In the Understanding E/M Coding 2008, on page 34, second paragraph it says " where only two of the three of history, exam, and decision making are required, that one of those should be decision making."

Does anyone have ANY documentation on this.... other than this book? I e-mailed the AMA but have yet to hear back. if so can you please send me a link?

Danielle Erickson, CPC
This is a debatable topic and unfortunately I do not have any documentation on this.

In my personal opinion, MDM is the driver of the other two components, exam and history. I feel as if when providers are see a patient they should think backwards - determine the level of MDM first because in most instances in 10-15 seconds, they already know what they are going to do. After the MDM is established, they then may choose to do an exam or the history (if established patient) - whichever is pertinent or medically makes sense. This is their own clinical judgement. This way, you ensure medical necessity of the service.

To better put into prospective for your established patient, if you have a comprehensive history, comprehensive exam, and MDM of straightforward, I'm pretty sure the payers would have a problem if you coded 99215. This is why if you work backwards from the MDM, you can ensure the MDM matches the level of service.

Hope that makes sense!:)
Perfect example

ARCPC--do you mind if I copy your above answer and discuss this with my providers? The way you explained it really makes sense and I think this would be really helpful to them.

★ ★ ★ ★ ★

EXERCISE PROMPT: In the E/M coding discussion, which organization did the first poster e-mail about the claim from the book? The items below are separate material, unrelated to the E/M coding discussion.

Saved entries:
★ ★ ★ ★ ★

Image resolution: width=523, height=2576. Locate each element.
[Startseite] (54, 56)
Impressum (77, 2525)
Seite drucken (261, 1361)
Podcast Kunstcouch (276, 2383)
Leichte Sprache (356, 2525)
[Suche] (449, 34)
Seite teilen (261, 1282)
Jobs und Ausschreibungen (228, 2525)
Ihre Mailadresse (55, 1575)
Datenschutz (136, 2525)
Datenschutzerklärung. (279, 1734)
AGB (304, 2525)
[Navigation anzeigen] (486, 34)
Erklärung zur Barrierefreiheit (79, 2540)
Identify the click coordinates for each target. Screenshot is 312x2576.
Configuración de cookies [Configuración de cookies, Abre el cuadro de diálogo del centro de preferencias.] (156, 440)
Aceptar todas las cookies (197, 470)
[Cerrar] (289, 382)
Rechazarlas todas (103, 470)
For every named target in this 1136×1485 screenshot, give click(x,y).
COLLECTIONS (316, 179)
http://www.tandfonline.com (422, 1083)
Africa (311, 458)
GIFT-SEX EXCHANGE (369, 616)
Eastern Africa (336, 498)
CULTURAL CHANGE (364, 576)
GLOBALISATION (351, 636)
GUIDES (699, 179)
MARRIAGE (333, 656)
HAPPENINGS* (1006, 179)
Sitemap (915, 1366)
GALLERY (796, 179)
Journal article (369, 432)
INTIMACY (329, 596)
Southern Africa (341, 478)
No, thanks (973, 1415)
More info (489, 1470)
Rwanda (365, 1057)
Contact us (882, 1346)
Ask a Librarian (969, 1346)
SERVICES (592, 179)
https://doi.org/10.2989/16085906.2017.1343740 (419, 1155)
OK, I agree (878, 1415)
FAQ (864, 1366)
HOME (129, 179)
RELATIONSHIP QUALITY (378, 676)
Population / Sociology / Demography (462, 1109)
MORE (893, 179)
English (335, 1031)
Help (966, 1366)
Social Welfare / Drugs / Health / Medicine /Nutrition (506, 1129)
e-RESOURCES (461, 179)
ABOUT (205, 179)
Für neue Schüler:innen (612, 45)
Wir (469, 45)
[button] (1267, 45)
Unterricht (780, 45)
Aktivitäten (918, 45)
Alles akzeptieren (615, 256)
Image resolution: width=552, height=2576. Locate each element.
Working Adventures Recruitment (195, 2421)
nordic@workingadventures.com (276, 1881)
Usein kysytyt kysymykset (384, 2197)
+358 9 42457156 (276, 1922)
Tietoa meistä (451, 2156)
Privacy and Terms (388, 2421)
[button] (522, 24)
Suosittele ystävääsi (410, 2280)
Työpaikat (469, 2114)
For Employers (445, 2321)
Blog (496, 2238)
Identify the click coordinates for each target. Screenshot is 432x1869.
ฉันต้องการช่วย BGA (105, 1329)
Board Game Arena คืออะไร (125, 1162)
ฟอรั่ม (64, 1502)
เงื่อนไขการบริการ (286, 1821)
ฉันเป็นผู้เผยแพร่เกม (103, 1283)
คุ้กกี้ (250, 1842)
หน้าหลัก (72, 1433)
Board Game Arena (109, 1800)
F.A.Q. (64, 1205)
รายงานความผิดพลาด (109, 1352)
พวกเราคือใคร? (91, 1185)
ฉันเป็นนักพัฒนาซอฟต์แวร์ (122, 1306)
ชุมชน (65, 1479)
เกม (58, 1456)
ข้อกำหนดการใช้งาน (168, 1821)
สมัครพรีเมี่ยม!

★ ★ ★ ★ ★

ANSWER BOX: The AMA.